- [Task description]
Retype the rows below verbatim, starting at the first line and stopping after the line that contains "y-tick-mark is located", including both ends.

------------

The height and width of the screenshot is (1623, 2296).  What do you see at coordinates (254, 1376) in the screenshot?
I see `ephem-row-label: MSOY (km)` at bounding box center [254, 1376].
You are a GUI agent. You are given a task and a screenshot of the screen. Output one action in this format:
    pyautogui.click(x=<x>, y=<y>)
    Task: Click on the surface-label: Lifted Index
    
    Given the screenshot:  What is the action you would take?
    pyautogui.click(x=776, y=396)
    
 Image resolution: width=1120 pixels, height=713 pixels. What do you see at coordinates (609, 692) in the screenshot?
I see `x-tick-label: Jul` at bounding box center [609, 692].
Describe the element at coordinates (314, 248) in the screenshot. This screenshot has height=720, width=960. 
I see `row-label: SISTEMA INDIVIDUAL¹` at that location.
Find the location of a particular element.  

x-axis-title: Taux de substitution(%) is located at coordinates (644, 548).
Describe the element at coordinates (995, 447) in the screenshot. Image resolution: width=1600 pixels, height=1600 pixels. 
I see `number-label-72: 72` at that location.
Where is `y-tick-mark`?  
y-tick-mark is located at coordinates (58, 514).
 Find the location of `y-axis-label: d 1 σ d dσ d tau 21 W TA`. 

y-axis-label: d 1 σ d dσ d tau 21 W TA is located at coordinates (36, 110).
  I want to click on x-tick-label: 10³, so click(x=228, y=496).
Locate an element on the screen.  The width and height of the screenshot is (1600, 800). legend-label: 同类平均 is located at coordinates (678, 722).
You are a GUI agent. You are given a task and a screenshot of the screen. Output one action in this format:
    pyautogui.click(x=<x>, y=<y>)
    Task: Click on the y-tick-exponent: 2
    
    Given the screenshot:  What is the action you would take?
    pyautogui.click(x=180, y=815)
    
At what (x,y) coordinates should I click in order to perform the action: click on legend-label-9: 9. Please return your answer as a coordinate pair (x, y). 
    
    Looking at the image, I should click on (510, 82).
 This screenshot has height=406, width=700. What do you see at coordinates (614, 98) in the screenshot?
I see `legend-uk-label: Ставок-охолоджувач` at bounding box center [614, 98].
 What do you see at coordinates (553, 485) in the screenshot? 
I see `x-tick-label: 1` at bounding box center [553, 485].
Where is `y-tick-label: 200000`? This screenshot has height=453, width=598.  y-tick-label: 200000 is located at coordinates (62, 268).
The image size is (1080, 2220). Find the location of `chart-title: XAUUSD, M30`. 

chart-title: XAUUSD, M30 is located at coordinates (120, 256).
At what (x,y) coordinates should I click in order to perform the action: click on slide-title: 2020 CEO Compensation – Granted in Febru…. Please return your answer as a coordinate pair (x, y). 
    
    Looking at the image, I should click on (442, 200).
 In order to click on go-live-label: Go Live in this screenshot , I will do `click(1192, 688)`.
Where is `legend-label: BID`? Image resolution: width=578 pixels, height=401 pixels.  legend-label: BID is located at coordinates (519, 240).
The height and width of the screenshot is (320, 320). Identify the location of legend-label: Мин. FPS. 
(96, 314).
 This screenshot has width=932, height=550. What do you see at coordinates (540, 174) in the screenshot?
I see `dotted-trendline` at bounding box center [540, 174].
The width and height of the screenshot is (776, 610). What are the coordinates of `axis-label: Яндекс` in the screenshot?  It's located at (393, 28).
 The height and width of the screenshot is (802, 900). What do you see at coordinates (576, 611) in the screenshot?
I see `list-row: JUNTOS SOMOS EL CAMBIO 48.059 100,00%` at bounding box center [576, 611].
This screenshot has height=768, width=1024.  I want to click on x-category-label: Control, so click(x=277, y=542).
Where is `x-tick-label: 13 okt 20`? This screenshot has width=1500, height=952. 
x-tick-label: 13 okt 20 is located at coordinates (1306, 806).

------------

- [Answer box]
The height and width of the screenshot is (1623, 2296).  What do you see at coordinates (254, 1376) in the screenshot?
I see `ephem-row-label: MSOY (km)` at bounding box center [254, 1376].
You are a GUI agent. You are given a task and a screenshot of the screen. Output one action in this format:
    pyautogui.click(x=<x>, y=<y>)
    Task: Click on the surface-label: Lifted Index
    
    Given the screenshot:  What is the action you would take?
    pyautogui.click(x=776, y=396)
    
 Image resolution: width=1120 pixels, height=713 pixels. What do you see at coordinates (609, 692) in the screenshot?
I see `x-tick-label: Jul` at bounding box center [609, 692].
Describe the element at coordinates (314, 248) in the screenshot. This screenshot has height=720, width=960. 
I see `row-label: SISTEMA INDIVIDUAL¹` at that location.
Find the location of a particular element.  

x-axis-title: Taux de substitution(%) is located at coordinates (644, 548).
Describe the element at coordinates (995, 447) in the screenshot. Image resolution: width=1600 pixels, height=1600 pixels. 
I see `number-label-72: 72` at that location.
Where is `y-tick-mark`?  
y-tick-mark is located at coordinates (58, 514).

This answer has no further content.